● USING THE INFORMATION
a. In the text on nonprofits and public policy, copy the passage from "As in other" to "of the nonprofit.", replacing "philanthropic sector" with "charitable sector".
b. According to the text on nonprofits and public policy, which organization leads the public policy work for grantmaking foundations in Michigan?

● SUPPLIED TEXT
━━━━━━━━━━━━━━━━━━━━━━━━━━━━━━
Often attributed to Tip O’Neil, The Frederick News (Maryland) in 1932 first coined the phrase “all politics is local”. For the nonprofit sector, this truism provides great opportunities to strengthen volunteering, giving, and service through shaping public policy. Communities represented by public policy makers are awash in nonprofit services — scouting, other youth service organizations, community development, the arts, religious organizations, service organizations, environmental groups, health related nonprofits, hospitals, libraries, and museums. The list is long and affects all aspects of the local community.  Mobilizing these local voices helps policy makers understand the issues of interest and concern to their constituents.

 

2. Work in Partnership with Other Nonprofits to Improve Public Policy

While nonprofits have a powerful position for shaping public policy, they are frequently reluctant to use their power in a coordinated fashion.  Fear of regulations related to lobbying, lack of experience, and reluctance to engage in the policy making process often leaves nonprofits sitting on the sidelines.  Frequently, it is the state association of related nonprofits (hospital association, mental health association etc.) that takes the leadership role for the specific interest area of nonprofits.

“We realized that if we did not be proactive and have a counsel that could meet with the office of the attorney general on a regular basis, that we might fall prey to regulatory activity that would not be mean-spirited, but which would be really uninformed … The good news about it is we have been able to do some things together which individually we could not have accomplished.” —Robert Collier

Local nonprofits with different missions that are working on the same complex issue (such as alleviating poverty, or protecting the environment) can come together to work with their representatives at the local level.

As in other areas of discussion – there are two major categories for public policy development for nonprofits.  The first is advocating for the philanthropic sector.   The second relates specifically to the mission of the nonprofit.

 

3. Keep Your Membership Support Organization Informed and Involved

The Michigan Nonprofit Association (MNA) leads the public policy work for nonprofit organizations (which includes fundraising foundations) in the state of Michigan. The Council of Michigan Foundations (CMF) leads the public policy work for the grantmaking (non-fundraising) foundations. MNA and CMF work closely together in considering a policy agenda supportive of the whole charitable sector and the best way to work with their representatives.

 

4. Seek Guidance from Available Resources

It should be noted that the Michigan Community Service Commission (MCSC) is a part of state government responsible for managing federal and state volunteer and service programs, with its commissioners appointed by the governor. As a part of government, it is prohibited from advocating for public policy related to the sector although, as a part of government, it provides critical information to policy makers when requested. The Dorothy A. Johnson Center for Philanthropy (Johnson Center) is a part of Grand Valley State University (a public university) and also does not engage in public policy advocacy. The Johnson Center is actively involved in politically neutral social and nonprofit research, providing information to both the charitable sector and legislators regarding issues addressed by nonprofits to assist in their deliberations.
━━━━━━━━━━━━━━━━━━━━━━━━━━━━━━
● SOURCE DATA
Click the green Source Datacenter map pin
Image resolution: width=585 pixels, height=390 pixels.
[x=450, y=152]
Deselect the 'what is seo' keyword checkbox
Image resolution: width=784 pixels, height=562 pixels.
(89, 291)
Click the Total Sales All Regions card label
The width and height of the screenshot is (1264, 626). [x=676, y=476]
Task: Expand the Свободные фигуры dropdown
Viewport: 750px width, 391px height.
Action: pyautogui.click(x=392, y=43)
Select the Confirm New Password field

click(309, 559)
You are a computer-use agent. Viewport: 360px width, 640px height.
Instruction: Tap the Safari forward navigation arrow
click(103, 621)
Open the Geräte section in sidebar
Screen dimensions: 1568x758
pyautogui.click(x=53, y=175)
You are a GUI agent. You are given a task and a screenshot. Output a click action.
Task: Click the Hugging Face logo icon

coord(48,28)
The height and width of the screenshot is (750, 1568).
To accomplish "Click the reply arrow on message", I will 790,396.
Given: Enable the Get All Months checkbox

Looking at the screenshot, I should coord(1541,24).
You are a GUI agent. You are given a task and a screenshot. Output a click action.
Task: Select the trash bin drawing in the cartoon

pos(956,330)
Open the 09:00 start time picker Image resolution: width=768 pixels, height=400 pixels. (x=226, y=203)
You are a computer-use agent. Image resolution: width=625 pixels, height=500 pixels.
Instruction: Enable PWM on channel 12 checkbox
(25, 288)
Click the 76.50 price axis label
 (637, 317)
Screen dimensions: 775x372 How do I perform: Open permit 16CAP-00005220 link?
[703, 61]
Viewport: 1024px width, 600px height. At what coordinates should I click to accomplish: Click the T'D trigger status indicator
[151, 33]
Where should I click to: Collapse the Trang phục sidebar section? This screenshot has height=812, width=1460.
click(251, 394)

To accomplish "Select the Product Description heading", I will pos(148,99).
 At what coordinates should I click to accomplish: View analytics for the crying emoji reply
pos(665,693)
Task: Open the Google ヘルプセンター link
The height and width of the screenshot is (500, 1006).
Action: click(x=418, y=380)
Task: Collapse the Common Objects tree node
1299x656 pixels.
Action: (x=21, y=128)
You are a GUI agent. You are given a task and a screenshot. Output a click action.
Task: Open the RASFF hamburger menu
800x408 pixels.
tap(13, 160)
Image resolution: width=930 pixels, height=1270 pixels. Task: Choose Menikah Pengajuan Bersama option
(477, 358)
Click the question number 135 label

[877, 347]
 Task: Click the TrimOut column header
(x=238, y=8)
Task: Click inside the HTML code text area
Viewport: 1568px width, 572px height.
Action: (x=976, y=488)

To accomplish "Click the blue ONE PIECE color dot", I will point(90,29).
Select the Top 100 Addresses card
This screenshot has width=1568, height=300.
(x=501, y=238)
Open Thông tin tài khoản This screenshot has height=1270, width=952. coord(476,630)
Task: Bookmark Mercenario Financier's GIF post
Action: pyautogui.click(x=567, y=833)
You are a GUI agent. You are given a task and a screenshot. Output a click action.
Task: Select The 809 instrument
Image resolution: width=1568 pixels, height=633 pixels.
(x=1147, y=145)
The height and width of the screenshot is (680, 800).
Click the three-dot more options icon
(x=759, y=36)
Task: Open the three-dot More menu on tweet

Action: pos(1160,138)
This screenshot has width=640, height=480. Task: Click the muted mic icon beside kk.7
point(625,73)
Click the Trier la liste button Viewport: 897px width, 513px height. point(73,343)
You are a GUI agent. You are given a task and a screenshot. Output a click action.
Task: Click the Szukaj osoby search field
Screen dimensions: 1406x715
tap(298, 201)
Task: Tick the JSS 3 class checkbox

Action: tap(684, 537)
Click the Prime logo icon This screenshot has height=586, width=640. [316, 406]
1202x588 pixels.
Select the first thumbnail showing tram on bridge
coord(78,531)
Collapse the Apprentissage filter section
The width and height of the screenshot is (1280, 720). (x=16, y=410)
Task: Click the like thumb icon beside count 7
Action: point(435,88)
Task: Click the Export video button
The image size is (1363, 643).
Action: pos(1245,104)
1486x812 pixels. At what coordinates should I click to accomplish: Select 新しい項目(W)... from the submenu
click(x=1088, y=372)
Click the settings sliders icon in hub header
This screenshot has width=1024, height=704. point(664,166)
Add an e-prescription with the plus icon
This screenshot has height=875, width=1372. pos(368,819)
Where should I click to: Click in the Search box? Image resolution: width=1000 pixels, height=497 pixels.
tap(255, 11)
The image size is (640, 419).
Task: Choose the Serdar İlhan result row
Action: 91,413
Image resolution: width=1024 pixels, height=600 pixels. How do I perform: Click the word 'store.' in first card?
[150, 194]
━━━━━━━━━━━━━━━━━━━━━━━━━━━━━━
● PROBLEM SOLUTIONS
a.
As in other areas of discussion – there are two major categories for public policy development for nonprofits.  The first is advocating for the charitable sector.   The second relates specifically to the mission of the nonprofit.

b. The Council of Michigan Foundations (CMF).